Northern Ireland, Plymouth & Linfield
He left Southport to take charge of the Northern Ireland national team in October 1967. The position was not a taxing one however, and Bingham took charge at Plymouth Argyle in February 1968, replacing Derek Ufton. He was unable to steer the club away from relegation, as the "Pilgrims" finished bottom of the Second Division. He took the club to fifth in the third tier in 1968–69, some 15 points behind second place Swindon Town. A battle against relegation followed in 1969–70, and Bingham departed Home Park in March 1970; the club went on to finish 17th under Ellis Stuttard's stewardship. Still Northern Ireland's boss, he took charge of the country's biggest club, Linfield, in August 1970. His one season at Windsor Park was highly successful, as he led the "Blues" to the 1970–71 Irish League title, three points ahead of rivals Glentoran. The club also lifted a treble of trophies, in the form of the Ulster Cup, Gold Cup, and Blaxnit Cup. He stood down as "Norn Iron" boss in May 1971, and left Linfield as well in August. During his time as coach of the national team, Northern Ireland played 20 games, winning eight, drawing three and losing nine games. They had missed out on qualification to the 1970 FIFA World Cup after losing to the Soviet Union in Moscow. In the British Home Championship tournaments, they finished third in 1969, fourth in 1970, and second in 1971.

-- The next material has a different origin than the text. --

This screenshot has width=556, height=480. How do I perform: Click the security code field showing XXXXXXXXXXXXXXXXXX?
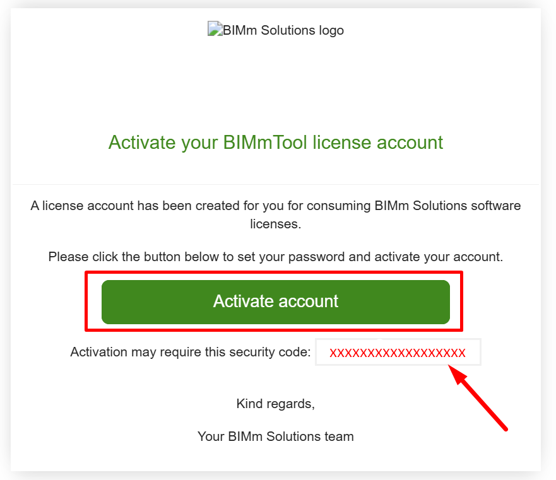click(398, 352)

Bingham took charge of the Greece national side in September 1971, replacing Lakis Petropoulos. The Greeks lost 2–0 to England at the Karaiskakis Stadium on 1 December, Geoff Hurst and Martin Chivers the scorers, to ensure English qualification to Euro 1972. He left his post in February 1973 after two defeats to Spain meant Greece failed to qualify for the 1974 FIFA World Cup.
Bingham returned to the English club game scene when he took over as manager at Everton in May 1973, replacing Harry Catterick. Signing players such as Martin Dobson and Bob Latchford, he led the "Toffees" to seventh in the First Division in 1973–74, two points off a place in the UEFA Cup. Everton seemed likely to win the title again in 1974–75, but only won once in the last five games to finish a disappointing fourth, three points behind champions Derby County. In 1975–76 Everton finished eleventh, as a period of decline set in at Goodison Park. A run of eight league games without a win resulted in Bingham being sacked in January 1977; the club went on to finish 1976–77 in ninth place under Gordon Lee's stewardship, and also finish as runners-up in the League Cup final and FA Cup semi-finalists.
P.A.O.K. & Mansfield
Bingham returned to Greece in April 1977, taking charge at PAOK Salonika at Branko Stanković's expense. He lasted just six months in the job however, before being replaced by Lakis Petropoulos, who led the club to a second-place finish in Alpha Ethniki in 1977–78. He then took charge at Mansfield Town in February 1978, replacing Peter Morris. He could not prevent the "Stags" from suffering relegation out of the Second Division at the end of 1977–78. The 1978–79 season would be his last as a club manager, and he led Mansfield to 18th in the Third Division, before he left Field Mill in the summer.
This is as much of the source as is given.